Aveva invocato a gran voce una prova di carattere dell’Avellino non più tardi dello scorso martedì, in conferenza stampa: è arrivata. Nel giorno della duecentesima presenza in maglia biancoverde; di un’avventura lunga otto stagioni, dalla Serie D alla Serie B, Angelo D’Angelo ha realizzato il gol della vittoria contro lo Spezia al culmine di una prestazione strepitosamente generosa del lupo, festeggiandolo con un inchino sotto la Curva Sud: di rapina, il capitano, ha depositato alle spalle di Chichizola un gollonzo vitale per Domenico Toscano e per il prosieguo del campionato: “Ne ero convinto perché in settimana ho guardato i miei compagni negli occhi e ho percepito che ce l’avremmo fatta.” – ha esordito nella conferenza stampa post-partita – “Serviva soltanto il risultato ma è arrivata anche la prestazione che sinceramente non mi aspettavo perché non era facile rialzarsi dopo aver perso in malo modo a Perugia e con tutte queste assenze. Abbiamo avuto una mentalità forte, più forte anche dei tanti infortuni. Abbiamo usato la testa, ma ora non culliamoci troppo”.

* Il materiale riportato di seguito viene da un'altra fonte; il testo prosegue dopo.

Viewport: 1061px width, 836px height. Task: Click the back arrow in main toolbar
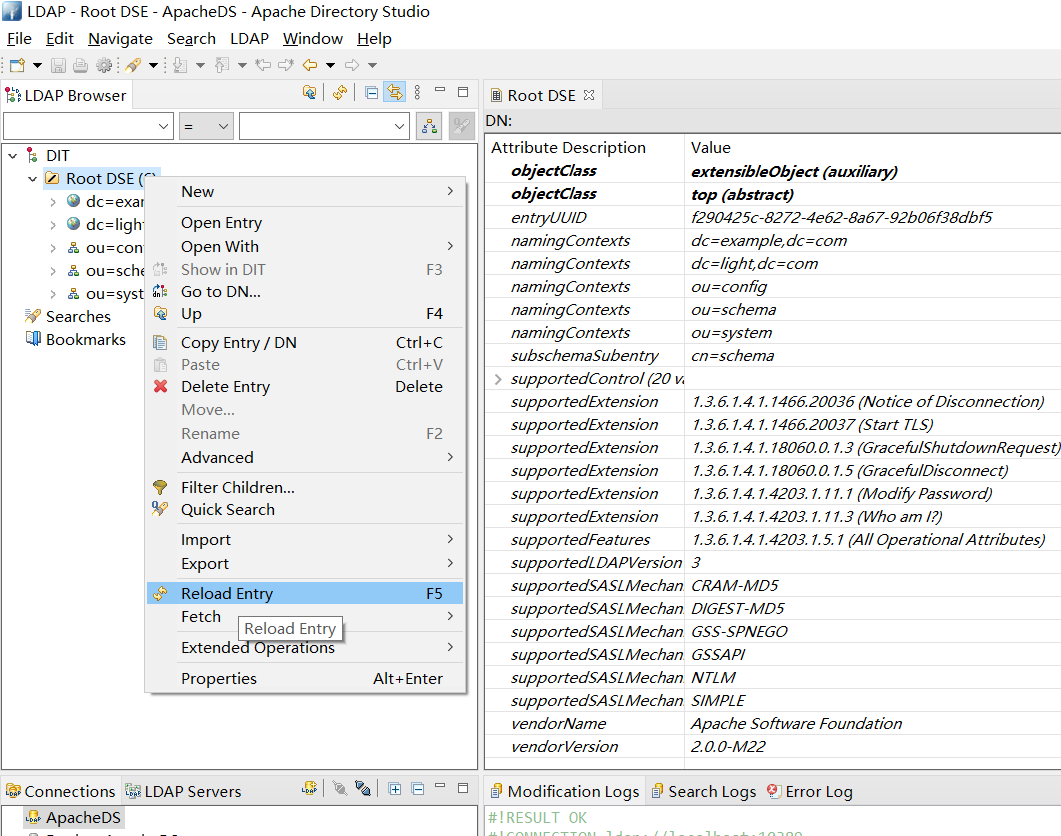(310, 65)
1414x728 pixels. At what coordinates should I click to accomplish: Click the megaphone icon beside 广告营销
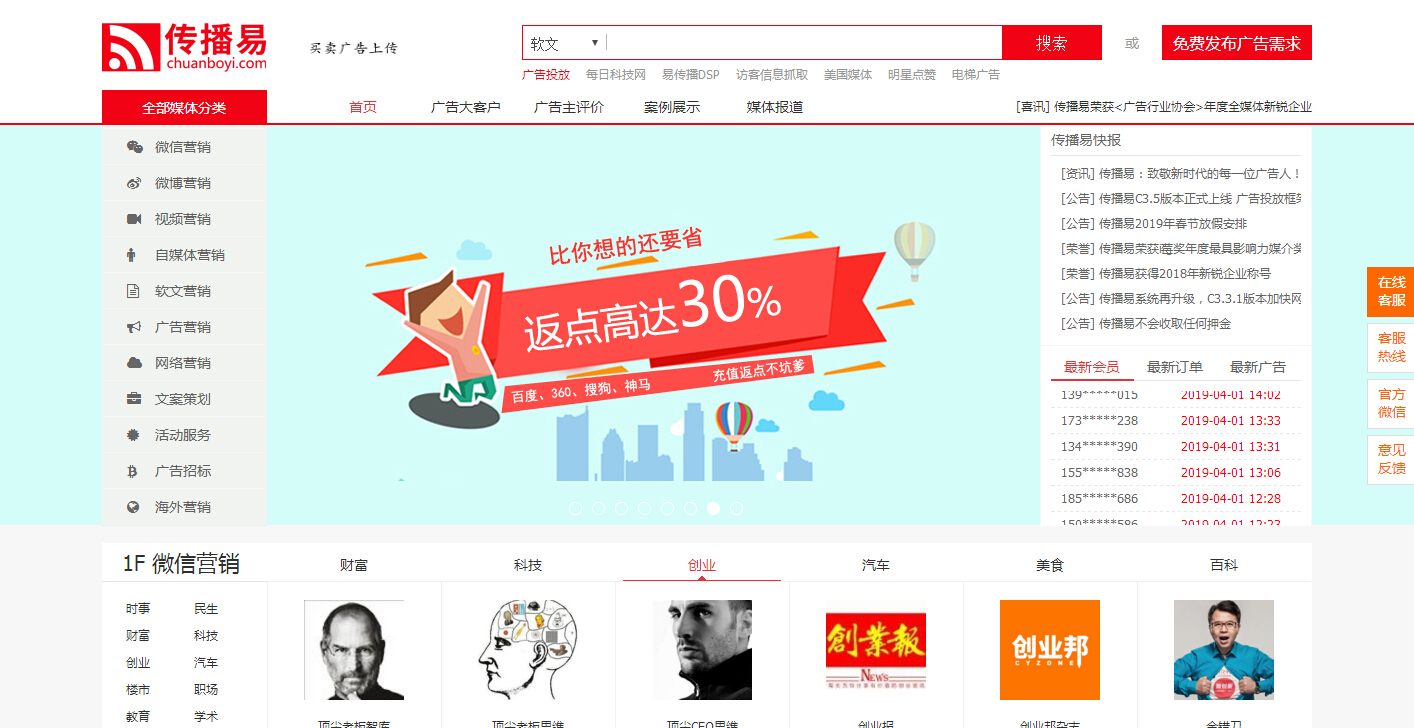pos(134,327)
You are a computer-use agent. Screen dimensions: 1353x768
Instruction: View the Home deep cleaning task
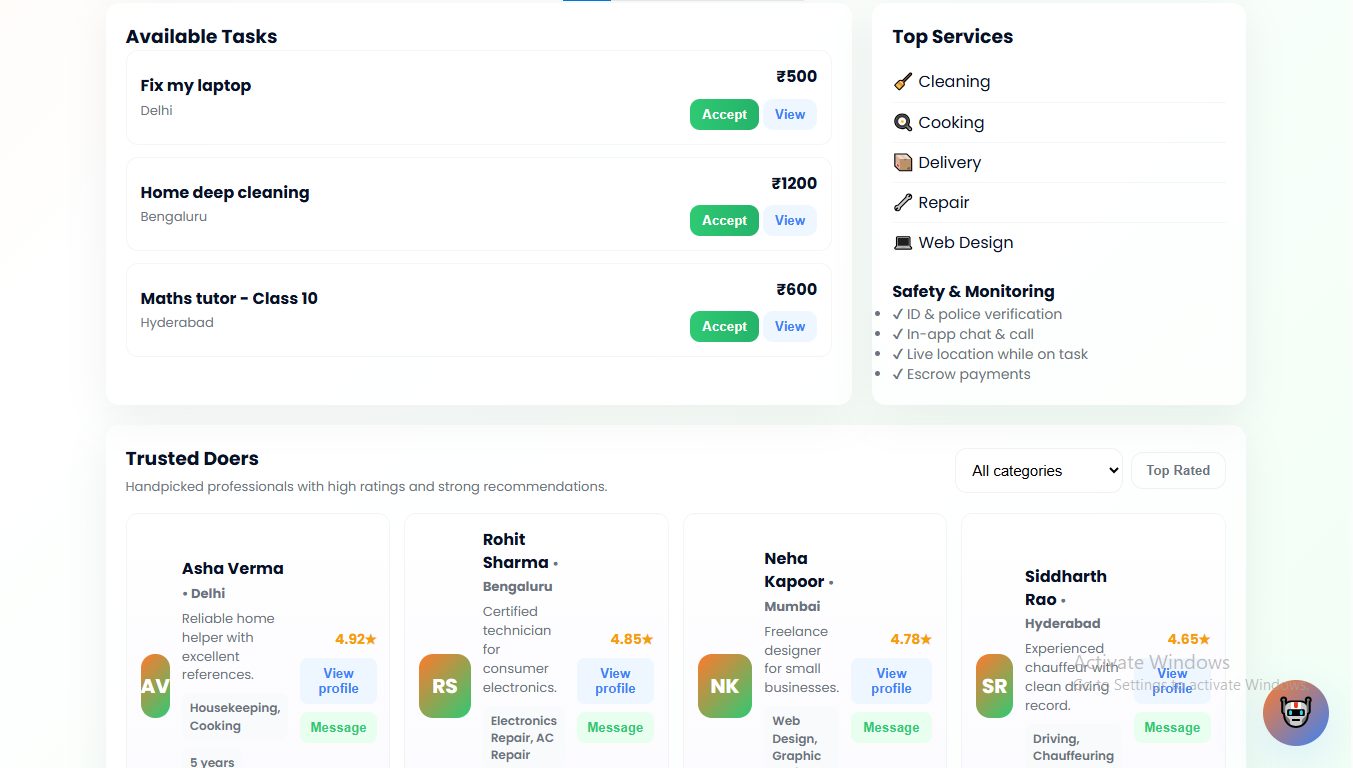click(x=789, y=221)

Dopo aver salvato Tesser, quasi un anno fa, stendendo la Pro Vercelli, il centrocampista cilentano ha tolto le castagne dal fuoco anche a Toscano: “Si vede che nei momenti difficili riesco ad essere importante.” – ha proseguito sorridendo – “Sono felice per come ci siamo espressi collettivamente e ovviamente anche a livello individuale: i compagni di squadra scherzavano sul fatto che ci ero arrivato vicino nelle scorse partite. Sono felice di essermi fatto trovare al posto giusto nel momento giusto”.
Passo indietro sul capitolo infortuni: “Non credo dipenda dal sintetico, piuttosto dal passaggio dal sintetico ai campi in erba naturale. Dobbiamo essere bravi a gestirci in settimana, magari caricando anche di meno, ma su questo tipo di argomento alzo le mani perché c’è il prof. La Porta che è mostruoso nella valutazione del tipo di sforzo che dobbiamo sostenere”:
Il contratto, però, resta in scadenza: “Spero che il rinnovo arrivi prima di gennaio. Mi sento ormai parte di questa realtà”.